Legendary meetings with his heros. In subsequent years, and specifically when John moved to New York City and was politically active in a number of causes, their friendship blossomed. Here’s Allen, from his 1972 PEN Club recommendation (on the occasion of Lennon’s visa-immigration problems), citing him as being, “in the line of descent of (Thomas) Campion, (Edmund) Waller and (John) Dowland fellow language-ayre minstrels celebrated in the great tree of British poesy”. And, again, in a note, written January the following year – “So Lennon’s particularly interesting in English minstrel’s tradition – remember (William) Shakespeare wrote songs, “With a Hey and a Ho and a Hey nonny-o.. with Hey! with Hey! The thrush and the jay”.” “Dull minds observing Lennon transform himself into an angry bodhisattva of song for the masses, have mistaken his verse to be over-simplistic. On the contrary, it’s an ancient perfectly subtle, humble, artful simplicity, the condensation of common social language into hard strong human personal verse”.. “To sum up, Lennon/Ono (Lennon) is a conscious poet coherently adapting traditional poetic song devices to new consciousness, new technology electronic mass ear education; one brilliant development of modern poetry completely realized”.
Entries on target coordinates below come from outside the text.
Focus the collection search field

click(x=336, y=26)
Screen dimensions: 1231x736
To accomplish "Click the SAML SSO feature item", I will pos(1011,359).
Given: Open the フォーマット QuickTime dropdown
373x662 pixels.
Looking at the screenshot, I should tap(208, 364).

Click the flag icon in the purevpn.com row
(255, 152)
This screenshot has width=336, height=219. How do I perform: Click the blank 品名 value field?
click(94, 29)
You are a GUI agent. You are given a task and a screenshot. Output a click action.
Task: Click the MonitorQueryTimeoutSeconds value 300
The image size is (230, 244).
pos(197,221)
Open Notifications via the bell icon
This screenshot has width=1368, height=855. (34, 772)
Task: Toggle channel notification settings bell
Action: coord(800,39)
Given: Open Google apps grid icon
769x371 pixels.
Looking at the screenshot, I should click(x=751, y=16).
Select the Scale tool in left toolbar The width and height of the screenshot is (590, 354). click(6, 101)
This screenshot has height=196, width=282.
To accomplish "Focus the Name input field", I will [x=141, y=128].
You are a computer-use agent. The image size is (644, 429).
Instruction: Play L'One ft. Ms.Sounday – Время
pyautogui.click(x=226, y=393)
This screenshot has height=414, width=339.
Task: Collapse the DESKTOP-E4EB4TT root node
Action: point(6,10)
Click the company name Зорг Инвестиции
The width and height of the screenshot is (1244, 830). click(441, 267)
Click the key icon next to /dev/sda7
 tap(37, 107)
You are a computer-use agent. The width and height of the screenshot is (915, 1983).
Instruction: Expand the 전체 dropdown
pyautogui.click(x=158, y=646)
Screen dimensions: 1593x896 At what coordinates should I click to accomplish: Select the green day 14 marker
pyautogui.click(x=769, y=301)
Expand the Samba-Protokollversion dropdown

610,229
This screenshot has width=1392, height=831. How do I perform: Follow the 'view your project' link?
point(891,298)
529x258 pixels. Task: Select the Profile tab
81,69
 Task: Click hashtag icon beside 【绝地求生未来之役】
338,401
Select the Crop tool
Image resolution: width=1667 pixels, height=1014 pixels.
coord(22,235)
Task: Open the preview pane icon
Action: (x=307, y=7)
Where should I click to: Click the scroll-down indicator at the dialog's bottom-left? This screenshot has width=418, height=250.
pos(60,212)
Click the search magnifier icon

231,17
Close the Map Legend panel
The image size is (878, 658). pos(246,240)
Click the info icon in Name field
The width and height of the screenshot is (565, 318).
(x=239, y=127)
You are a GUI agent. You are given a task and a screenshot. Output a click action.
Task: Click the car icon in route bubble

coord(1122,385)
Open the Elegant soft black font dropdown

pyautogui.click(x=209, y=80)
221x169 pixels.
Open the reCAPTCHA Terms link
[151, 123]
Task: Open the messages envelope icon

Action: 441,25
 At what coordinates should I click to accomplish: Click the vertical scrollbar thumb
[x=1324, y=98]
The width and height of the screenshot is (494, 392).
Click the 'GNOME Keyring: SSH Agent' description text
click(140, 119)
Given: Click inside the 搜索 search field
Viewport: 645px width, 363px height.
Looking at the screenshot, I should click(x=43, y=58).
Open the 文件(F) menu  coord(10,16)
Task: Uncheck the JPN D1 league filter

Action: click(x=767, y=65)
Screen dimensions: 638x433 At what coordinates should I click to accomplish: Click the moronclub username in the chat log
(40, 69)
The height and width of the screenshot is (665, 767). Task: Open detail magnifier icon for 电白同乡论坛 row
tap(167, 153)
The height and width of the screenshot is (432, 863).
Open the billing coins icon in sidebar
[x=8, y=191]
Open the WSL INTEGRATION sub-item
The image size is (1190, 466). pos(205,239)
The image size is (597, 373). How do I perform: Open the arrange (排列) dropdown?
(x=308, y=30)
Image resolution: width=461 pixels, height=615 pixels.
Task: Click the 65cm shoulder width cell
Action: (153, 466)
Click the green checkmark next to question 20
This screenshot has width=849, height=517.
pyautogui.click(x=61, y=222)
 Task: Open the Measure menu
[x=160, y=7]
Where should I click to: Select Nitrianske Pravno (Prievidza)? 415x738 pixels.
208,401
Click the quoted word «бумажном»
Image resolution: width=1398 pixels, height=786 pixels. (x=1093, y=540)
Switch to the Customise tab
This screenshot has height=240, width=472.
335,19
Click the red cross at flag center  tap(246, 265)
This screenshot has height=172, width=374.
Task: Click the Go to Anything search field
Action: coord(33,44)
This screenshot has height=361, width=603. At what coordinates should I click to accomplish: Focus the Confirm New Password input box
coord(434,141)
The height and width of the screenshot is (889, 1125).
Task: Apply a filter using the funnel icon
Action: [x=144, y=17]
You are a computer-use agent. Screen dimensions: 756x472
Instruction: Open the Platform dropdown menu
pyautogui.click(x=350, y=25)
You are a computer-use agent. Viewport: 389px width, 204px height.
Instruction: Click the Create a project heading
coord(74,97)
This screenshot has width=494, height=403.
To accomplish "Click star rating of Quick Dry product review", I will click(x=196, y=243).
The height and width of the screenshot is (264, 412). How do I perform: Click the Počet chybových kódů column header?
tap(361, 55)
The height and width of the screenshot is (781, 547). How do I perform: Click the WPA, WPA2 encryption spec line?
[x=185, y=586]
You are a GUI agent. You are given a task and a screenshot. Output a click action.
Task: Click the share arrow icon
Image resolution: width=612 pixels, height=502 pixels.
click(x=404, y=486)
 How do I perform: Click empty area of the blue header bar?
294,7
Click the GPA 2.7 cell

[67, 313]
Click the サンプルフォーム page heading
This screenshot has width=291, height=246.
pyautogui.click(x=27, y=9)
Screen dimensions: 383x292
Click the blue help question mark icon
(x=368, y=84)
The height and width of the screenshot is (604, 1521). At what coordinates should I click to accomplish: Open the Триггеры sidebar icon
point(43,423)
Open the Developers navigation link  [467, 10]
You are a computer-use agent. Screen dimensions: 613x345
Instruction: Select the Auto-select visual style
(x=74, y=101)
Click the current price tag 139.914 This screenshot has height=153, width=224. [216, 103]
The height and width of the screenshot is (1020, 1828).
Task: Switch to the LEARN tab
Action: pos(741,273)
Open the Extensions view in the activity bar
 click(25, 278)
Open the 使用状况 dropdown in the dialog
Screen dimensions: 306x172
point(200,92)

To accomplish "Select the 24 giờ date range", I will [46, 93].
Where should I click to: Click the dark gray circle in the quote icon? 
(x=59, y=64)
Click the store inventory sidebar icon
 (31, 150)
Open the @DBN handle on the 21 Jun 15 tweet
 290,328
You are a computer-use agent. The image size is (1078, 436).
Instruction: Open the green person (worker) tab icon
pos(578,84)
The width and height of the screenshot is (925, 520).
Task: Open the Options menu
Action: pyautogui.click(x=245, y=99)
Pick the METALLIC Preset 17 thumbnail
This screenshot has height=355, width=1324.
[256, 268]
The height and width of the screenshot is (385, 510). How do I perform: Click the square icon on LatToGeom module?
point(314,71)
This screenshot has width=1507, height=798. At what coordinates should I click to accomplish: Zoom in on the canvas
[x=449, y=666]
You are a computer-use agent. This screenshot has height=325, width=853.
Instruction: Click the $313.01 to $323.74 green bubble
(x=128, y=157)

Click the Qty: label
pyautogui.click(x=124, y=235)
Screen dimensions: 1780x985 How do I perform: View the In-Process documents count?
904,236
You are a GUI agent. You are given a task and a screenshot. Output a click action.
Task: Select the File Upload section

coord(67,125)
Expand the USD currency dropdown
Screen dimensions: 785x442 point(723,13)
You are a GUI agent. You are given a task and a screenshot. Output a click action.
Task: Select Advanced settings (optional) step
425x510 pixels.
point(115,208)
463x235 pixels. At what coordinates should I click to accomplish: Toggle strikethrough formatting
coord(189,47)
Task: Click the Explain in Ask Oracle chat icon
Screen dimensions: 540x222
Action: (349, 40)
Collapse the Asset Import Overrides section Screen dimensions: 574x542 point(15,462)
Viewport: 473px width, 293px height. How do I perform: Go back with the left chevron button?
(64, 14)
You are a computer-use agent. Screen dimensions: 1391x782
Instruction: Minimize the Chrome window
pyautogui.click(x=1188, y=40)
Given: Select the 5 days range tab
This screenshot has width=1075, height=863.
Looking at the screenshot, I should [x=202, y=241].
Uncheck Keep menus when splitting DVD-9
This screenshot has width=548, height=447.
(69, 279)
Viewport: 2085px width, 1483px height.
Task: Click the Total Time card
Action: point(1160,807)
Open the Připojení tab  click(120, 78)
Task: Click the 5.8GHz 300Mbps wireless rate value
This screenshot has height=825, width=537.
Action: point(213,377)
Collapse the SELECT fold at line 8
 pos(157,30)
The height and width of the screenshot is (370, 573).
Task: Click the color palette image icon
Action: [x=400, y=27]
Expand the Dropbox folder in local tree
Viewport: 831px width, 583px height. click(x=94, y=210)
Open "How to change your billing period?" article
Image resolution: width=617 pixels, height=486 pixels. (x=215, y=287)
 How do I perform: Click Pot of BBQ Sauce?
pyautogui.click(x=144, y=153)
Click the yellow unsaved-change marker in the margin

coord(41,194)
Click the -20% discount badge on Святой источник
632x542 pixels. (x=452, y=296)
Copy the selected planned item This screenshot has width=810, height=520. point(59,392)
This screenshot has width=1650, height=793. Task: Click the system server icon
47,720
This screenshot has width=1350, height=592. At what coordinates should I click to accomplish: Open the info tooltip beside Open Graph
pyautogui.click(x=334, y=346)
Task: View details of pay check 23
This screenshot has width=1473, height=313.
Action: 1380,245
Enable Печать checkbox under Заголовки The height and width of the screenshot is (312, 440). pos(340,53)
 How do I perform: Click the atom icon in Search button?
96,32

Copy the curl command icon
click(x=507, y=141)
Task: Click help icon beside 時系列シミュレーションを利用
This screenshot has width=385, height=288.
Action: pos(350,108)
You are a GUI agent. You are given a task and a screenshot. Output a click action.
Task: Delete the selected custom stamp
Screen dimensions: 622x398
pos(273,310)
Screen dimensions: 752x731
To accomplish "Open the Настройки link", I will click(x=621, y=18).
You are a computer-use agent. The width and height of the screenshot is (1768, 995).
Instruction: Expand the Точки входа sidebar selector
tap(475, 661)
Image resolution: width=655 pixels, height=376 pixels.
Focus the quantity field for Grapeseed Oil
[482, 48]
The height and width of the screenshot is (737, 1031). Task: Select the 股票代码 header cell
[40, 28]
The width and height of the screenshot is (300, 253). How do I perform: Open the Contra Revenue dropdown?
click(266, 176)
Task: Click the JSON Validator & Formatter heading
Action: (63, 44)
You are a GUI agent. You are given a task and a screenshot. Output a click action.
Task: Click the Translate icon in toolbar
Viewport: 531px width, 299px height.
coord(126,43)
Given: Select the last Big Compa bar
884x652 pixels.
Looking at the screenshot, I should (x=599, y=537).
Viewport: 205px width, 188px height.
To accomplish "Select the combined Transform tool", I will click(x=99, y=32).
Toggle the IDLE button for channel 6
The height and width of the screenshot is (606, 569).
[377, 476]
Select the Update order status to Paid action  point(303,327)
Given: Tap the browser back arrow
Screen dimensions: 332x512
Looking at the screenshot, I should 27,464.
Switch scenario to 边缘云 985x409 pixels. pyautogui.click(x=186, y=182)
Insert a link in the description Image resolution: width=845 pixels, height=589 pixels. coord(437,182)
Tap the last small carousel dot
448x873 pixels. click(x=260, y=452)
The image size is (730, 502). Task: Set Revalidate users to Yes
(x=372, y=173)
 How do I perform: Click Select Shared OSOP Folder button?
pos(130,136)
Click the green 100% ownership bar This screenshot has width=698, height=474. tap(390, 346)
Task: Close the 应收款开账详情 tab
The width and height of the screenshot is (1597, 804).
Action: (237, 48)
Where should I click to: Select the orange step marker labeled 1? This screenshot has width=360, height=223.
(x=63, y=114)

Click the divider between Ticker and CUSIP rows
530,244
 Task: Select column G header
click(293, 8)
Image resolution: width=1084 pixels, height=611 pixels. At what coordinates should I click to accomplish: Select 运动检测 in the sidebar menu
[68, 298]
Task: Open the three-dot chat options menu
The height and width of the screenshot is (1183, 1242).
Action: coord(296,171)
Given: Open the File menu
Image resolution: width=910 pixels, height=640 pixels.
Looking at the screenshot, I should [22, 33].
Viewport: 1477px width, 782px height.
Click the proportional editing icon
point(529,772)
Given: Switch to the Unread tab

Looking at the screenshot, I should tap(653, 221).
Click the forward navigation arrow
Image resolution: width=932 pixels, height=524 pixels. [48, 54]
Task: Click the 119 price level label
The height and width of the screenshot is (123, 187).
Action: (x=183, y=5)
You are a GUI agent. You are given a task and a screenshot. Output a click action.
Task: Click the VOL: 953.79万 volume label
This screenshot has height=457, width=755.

Finally, this, from a letter (to Barry Miles, circa 1976) – “I was passing by (the) Dakota Apartments last month, phoned upstairs and visited John Lennon and Yoko Ono for an hour. Lennon said he was retired temporarily from the L.A. music scene, staying home with baby and extreme clean diet… Said he was lying sleepless one night listening to WBAI (radio on) earphones and heard someone reciting a long poem, he thought it was (Bob) Dylan till he heard the announcer say it was (Allen) Ginsberg reading Howl…said he’d never read it or understood it before, (he’d eye’d the page but, “I can’t read anything, I can’t get anything from print”), but once hearing it aloud, he suddenly understood, he said, why Dylan had often mentioned me to him, and suddenly realized what (it was) I was doing, and dug it…said he didn’t understand (hadn’t understood) at the time. He’d seen me as some strange interesting American supposed-to-be-a poet hanging around but didn’t understand exactly what my role was. Now he said he understood how close my style was to Dylan’s, and how it influenced Dylan and also dug my voice reciting, the energy…It sure was nice hearing Lennon close the gap, complete that circle and treat me as a fellow artist as he walked me to the door goodbye”.